The client is admitted with a diagnosis of acute diverticulitis. Which dietary order should the nurse anticipate?
- A. High-fiber diet
- B. Low-residue diet
- C. Clear liquid diet
- D. Regular diet
Correct Answer: C
Rationale: A clear liquid diet is ordered during acute diverticulitis to rest the bowel and reduce irritation. High-fiber is for prevention, low-residue is for chronic management, and regular diets are inappropriate.
The client is admitted with a diagnosis of gestational hypertension. Which assessment finding requires immediate notification of the physician?
- A. Blood pressure of 140/90
- B. 2+ proteinuria
- C. Headache and visual disturbances
- D. Edema of the hands
Correct Answer: C
Rationale: Headache and visual disturbances in gestational hypertension suggest severe preeclampsia or impending eclampsia requiring immediate physician notification. BP of 140/90 proteinuria and edema are concerning but less urgent unless severe.
The nurse is caring for a client with a tracheostomy. Which action is a priority during tracheostomy care?
- A. Clean the inner cannula with sterile technique.
- B. Apply a dry dressing to the tracheostomy site.
- C. Suction the tracheostomy after cleaning.

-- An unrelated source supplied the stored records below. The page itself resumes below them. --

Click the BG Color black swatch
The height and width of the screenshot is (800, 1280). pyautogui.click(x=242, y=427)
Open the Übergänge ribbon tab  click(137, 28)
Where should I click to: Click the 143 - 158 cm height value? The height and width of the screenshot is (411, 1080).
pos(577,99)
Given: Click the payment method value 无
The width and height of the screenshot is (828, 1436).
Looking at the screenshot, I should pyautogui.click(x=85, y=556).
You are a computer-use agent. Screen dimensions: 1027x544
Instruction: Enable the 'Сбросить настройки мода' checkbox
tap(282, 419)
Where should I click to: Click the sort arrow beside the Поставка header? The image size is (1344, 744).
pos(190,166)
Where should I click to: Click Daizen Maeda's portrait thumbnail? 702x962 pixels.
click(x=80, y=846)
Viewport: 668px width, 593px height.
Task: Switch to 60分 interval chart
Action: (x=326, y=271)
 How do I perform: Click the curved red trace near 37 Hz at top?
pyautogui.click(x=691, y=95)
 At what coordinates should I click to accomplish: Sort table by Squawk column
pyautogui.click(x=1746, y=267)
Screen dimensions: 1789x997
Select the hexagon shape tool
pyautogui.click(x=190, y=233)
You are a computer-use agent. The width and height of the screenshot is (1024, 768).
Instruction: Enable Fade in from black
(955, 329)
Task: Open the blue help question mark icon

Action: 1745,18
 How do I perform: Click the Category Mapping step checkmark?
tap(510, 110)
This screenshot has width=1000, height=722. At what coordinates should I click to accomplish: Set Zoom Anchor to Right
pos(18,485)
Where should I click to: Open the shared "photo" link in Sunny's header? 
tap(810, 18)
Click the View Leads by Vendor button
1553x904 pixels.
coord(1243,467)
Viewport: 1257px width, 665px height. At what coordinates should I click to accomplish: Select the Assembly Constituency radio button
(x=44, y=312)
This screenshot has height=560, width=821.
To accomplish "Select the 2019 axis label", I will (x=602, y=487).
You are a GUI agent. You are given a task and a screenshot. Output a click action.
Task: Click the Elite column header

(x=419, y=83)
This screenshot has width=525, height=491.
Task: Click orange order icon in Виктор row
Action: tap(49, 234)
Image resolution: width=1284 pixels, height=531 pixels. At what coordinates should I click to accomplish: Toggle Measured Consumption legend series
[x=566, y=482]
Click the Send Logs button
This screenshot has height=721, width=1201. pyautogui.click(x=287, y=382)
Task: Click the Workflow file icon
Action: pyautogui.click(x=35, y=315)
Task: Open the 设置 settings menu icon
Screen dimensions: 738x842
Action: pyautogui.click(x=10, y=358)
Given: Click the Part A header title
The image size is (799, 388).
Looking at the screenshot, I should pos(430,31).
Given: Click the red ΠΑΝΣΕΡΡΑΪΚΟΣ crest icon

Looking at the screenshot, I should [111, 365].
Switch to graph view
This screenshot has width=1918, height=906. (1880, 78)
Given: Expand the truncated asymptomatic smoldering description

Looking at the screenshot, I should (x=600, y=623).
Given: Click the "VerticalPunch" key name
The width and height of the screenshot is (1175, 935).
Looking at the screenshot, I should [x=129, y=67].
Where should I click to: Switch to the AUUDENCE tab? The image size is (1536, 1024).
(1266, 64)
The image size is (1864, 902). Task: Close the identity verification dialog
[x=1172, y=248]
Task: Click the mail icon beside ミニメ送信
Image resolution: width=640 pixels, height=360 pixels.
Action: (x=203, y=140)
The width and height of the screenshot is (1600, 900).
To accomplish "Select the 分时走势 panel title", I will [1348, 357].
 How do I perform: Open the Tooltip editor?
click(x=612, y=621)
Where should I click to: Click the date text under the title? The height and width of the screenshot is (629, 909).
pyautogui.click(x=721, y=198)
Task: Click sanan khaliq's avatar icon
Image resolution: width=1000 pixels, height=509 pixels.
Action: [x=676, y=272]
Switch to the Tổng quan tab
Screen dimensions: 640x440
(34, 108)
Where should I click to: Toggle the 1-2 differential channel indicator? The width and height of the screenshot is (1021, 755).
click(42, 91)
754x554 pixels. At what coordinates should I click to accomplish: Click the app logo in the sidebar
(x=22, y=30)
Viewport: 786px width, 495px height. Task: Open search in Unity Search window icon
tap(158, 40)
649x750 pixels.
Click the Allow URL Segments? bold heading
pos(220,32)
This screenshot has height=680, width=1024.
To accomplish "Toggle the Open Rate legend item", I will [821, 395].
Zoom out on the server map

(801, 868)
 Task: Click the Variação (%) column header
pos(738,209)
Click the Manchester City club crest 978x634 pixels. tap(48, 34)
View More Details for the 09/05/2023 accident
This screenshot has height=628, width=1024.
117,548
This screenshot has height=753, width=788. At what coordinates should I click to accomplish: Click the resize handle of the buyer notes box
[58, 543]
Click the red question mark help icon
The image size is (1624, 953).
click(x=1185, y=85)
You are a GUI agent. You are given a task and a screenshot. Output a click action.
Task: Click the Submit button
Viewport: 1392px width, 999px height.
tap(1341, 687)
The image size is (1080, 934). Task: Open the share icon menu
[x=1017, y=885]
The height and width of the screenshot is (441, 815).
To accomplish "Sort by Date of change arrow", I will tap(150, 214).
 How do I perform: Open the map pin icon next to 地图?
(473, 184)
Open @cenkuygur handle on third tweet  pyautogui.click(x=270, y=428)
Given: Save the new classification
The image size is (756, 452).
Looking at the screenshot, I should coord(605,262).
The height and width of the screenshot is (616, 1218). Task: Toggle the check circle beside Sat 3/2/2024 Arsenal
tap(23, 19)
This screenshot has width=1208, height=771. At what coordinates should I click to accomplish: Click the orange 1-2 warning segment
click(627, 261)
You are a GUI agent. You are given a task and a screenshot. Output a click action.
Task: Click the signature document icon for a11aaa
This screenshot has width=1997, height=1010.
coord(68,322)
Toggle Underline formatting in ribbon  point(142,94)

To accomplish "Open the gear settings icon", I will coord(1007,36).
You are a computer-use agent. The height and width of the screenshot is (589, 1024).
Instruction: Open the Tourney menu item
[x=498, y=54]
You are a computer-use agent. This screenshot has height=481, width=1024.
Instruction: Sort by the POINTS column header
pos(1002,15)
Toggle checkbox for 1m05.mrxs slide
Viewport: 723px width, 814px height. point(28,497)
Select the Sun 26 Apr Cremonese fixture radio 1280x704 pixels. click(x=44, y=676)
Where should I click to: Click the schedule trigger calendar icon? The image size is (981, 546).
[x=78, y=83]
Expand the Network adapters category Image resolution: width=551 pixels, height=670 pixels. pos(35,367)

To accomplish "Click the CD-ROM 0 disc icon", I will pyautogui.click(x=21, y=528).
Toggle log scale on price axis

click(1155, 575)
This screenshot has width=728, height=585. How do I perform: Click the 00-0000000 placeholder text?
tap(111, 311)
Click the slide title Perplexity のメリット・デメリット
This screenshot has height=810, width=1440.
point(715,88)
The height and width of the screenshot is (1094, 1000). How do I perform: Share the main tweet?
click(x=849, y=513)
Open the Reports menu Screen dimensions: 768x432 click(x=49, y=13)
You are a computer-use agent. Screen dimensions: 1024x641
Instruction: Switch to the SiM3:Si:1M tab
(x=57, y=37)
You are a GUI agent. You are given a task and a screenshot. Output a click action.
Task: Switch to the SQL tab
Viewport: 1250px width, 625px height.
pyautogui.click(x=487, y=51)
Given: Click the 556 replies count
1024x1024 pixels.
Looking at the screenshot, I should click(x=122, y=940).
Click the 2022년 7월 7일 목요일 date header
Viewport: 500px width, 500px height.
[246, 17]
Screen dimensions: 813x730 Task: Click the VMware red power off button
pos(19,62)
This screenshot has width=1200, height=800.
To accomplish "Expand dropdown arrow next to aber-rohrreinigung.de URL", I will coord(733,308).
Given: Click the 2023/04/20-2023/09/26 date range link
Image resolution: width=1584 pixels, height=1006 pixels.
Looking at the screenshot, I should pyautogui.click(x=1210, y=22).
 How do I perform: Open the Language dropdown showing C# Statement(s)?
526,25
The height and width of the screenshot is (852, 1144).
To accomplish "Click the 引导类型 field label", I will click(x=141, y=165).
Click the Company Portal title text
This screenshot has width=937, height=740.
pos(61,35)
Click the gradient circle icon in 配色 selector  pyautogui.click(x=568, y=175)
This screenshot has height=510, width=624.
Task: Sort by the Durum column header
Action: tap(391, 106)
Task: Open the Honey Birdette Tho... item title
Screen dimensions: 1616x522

- D. Change the tracheostomy ties daily.
Correct Answer: A
Rationale: Cleaning the inner cannula with sterile technique prevents infection and maintains airway patency, a priority. Dressings (B), suctioning (C), and tie changes (D) are secondary.
Chorioamnionitis is a maternal infection that is usually associated with:
- A. Prolonged rupture of membranes
- B. Postterm deliveries
- C. Maternal pyelonephritis
- D. Maternal dehydration
Correct Answer: A
Rationale: Chorioamnionitis is an inflammation of the chorion and amnion that is generally associated with premature or prolonged rupture of membranes.